Along with the relief that both mom and daughter were well, was the sudden realization that I was now a father and it was dawning on me just what a daunting prospect that was...
New Born Diapers
Well, my oldest is now a teenager, so whilst I have gained a lot of feel thus far, the journey is far from over.
I view I might try and share a few of the nuggets of wisdom that I have learnt for those who have just come to be parents and like I did, wonder what's coming next.
Whatever you do, you must know that there precisely aren't any clear-cut right or wrong answers. Having said that, here are my "words of wisdom" for new moms and dads.
For the new dads
Be active in your child's life from birth. Be involved in diaper changing, feeding, bathing and a half dozen other activities. This is not only for your bonding with your new baby, but to help mom out a bit. Think about it for a minute. She just went straight through a pretty stressful birthing feel (even if it was an easy birth) and probably doesn't feel like handling all things on her own. Help her out, pop.
Learn how to dress your baby. Go to parenting classes with mom and network with other new parents. I bet you will find that a lot of them have the same fears that you do. They may know things you don't and vice versa. Interactivity is invaluable in this area.
Hold your baby at every possibility. A newborn has poor eyesight, so the only way he/she knows you is by your touch, feel, smell and sound. Newborns have heightened senses to allow for this. Touch him/her, talk to him/her and let them know you are there.
Be sure when you speak to your baby that you use soft tones. Remember the heightened senses? That includes hearing, dad.
For the new moms
Take every opening to be with your baby but do not spend every waking little with him/her. You probably won't have much time to yourself once you get home, so capitalize on what you Do get. Enlist the help of your husband or vital other, especially for the first two to three weeks.
New moms can be a little possessive and dominate every aspect of the daily care of baby.
Let dad do the some of the stuff that you would normally do like feeding, bathing and changing.
Keep him (dad) involved in baby's daily life.
Get on the floor and play with baby. This lets baby know you love him/her. It also provides a sense of protection which is very leading to baby.
Make no mistake, the baby will cry. This can mean many things.
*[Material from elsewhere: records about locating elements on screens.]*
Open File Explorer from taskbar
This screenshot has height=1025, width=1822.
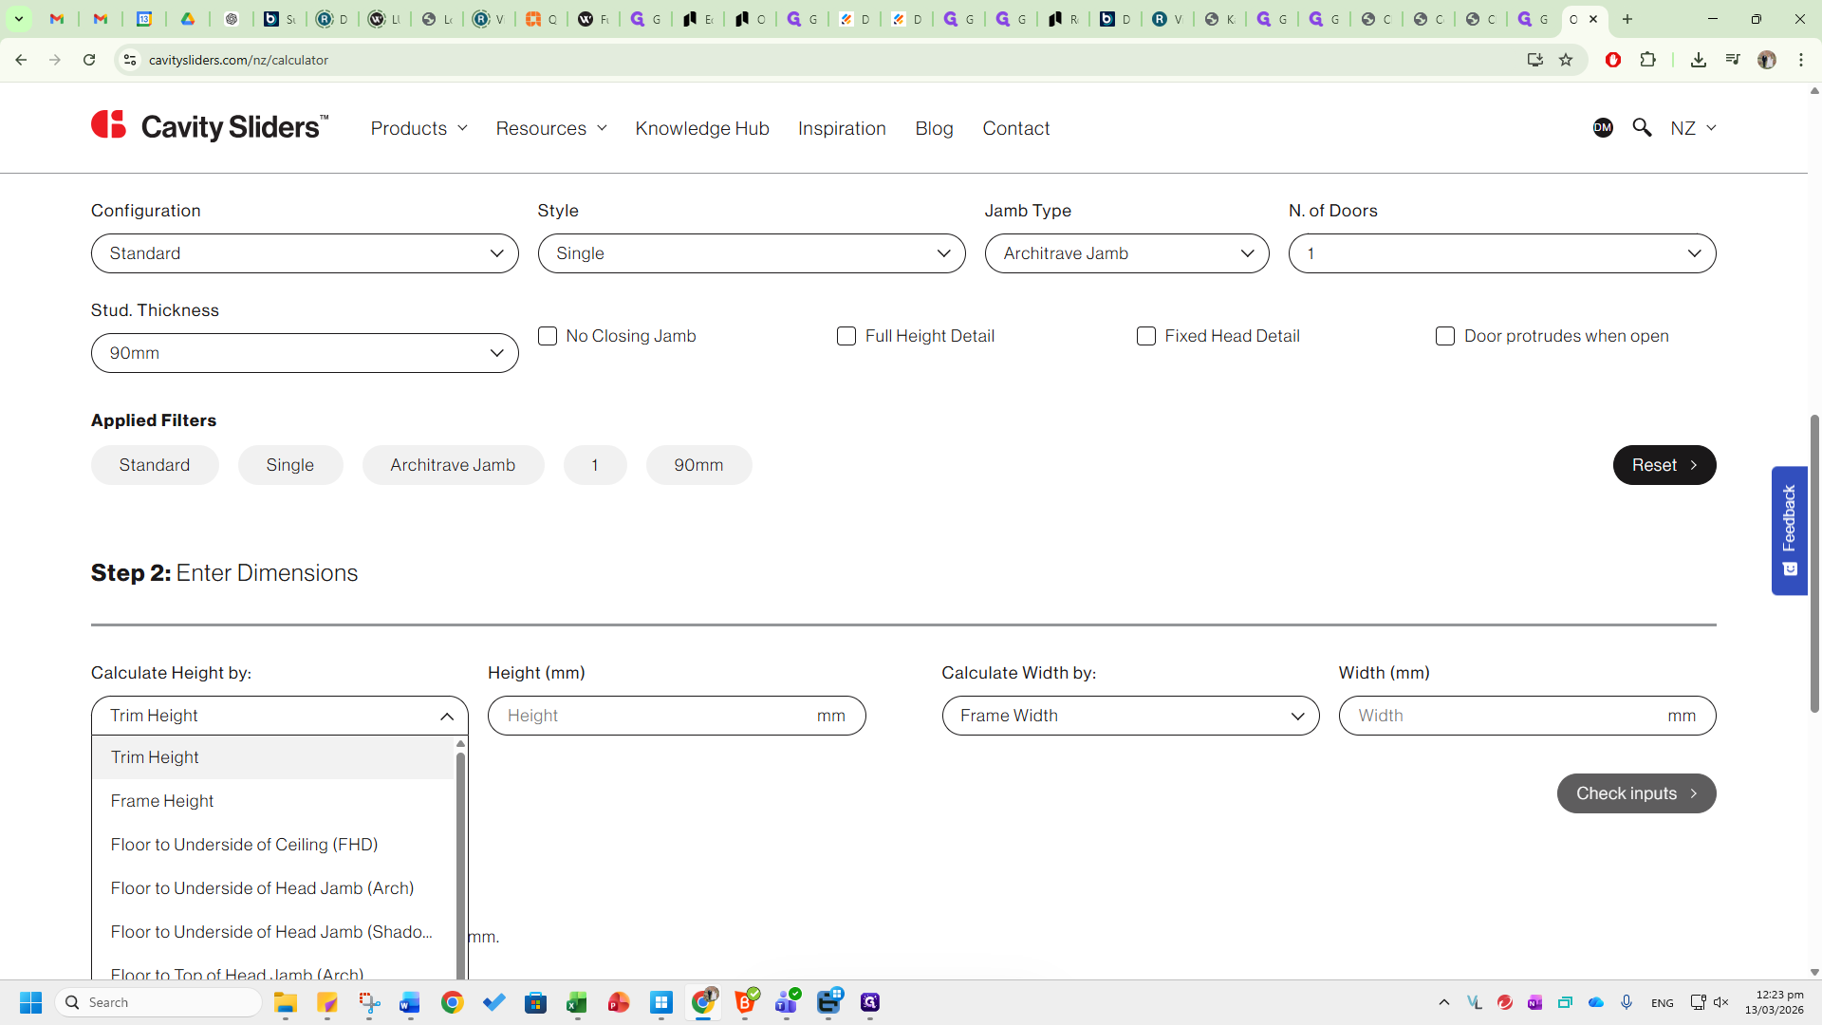tap(285, 1002)
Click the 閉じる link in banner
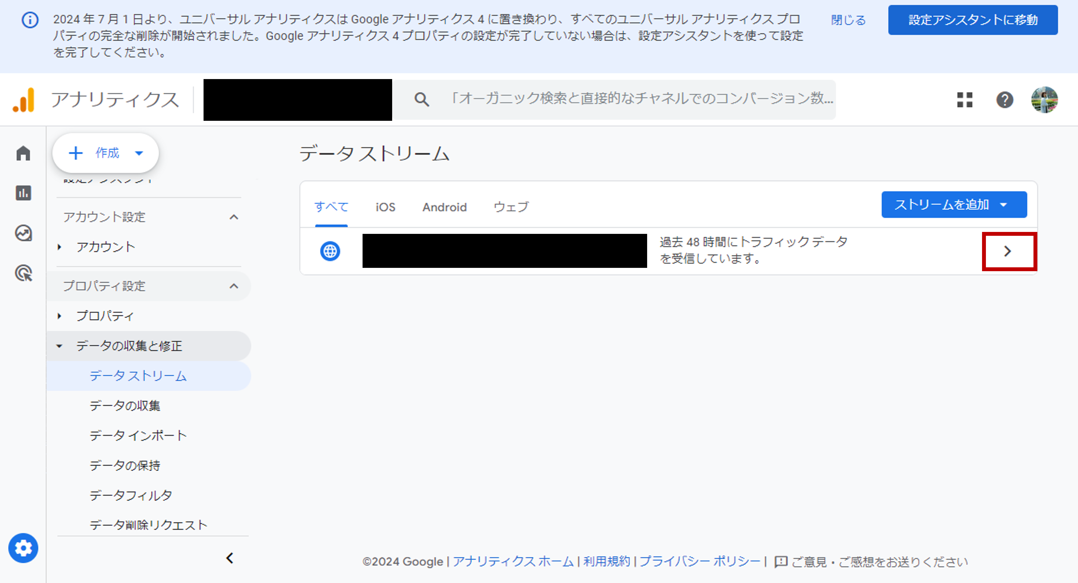The width and height of the screenshot is (1078, 583). point(848,20)
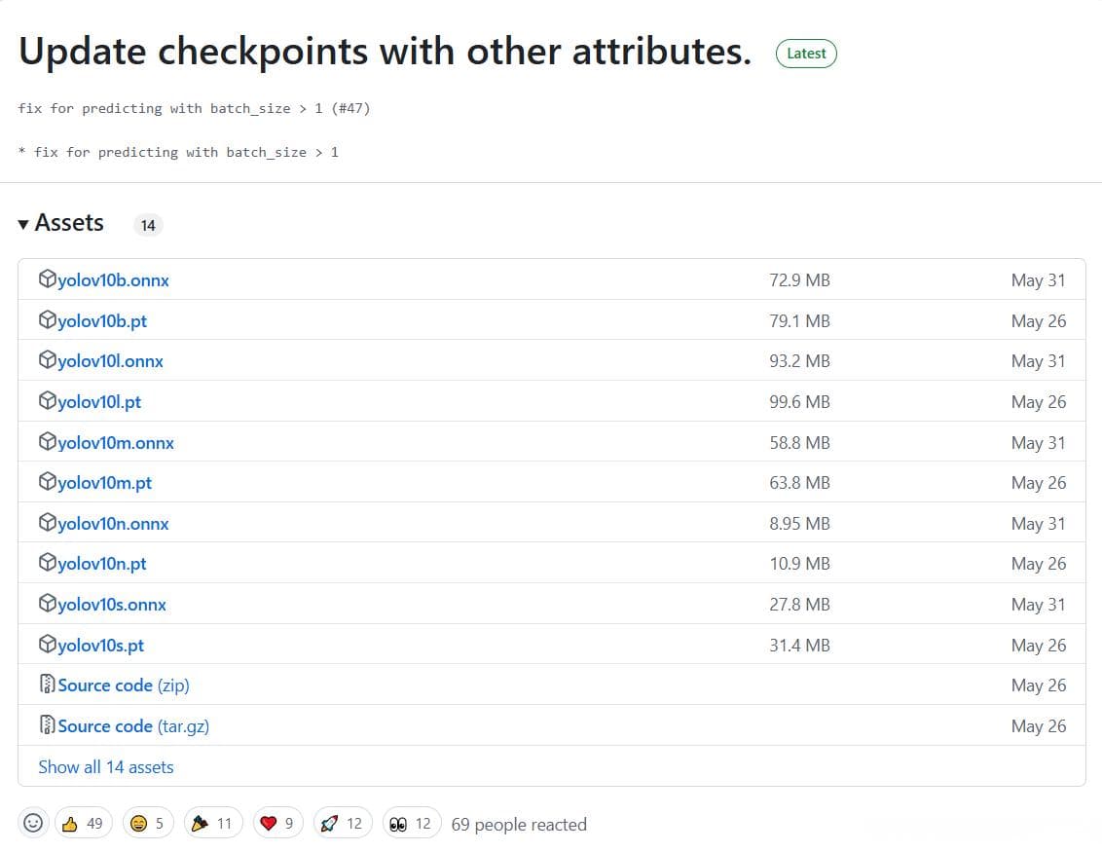This screenshot has height=852, width=1102.
Task: Collapse the Assets section triangle
Action: point(23,224)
All babies have cries that mean "I'm hungry" or " I hurt" or "I'm scared" or "change my diaper". You will notice the differences as you spend time with baby.
All these things will help you adjust to your new "parenthood". Understand this; you will make mistakes. This is normal and shouldn't cause you to think yourself a bad person. You are human and that is all it means. Just learn from those mistakes and avoid them in the future.
Most of all though, just love your baby and he/she will love you back. The rewards are great, as you will see.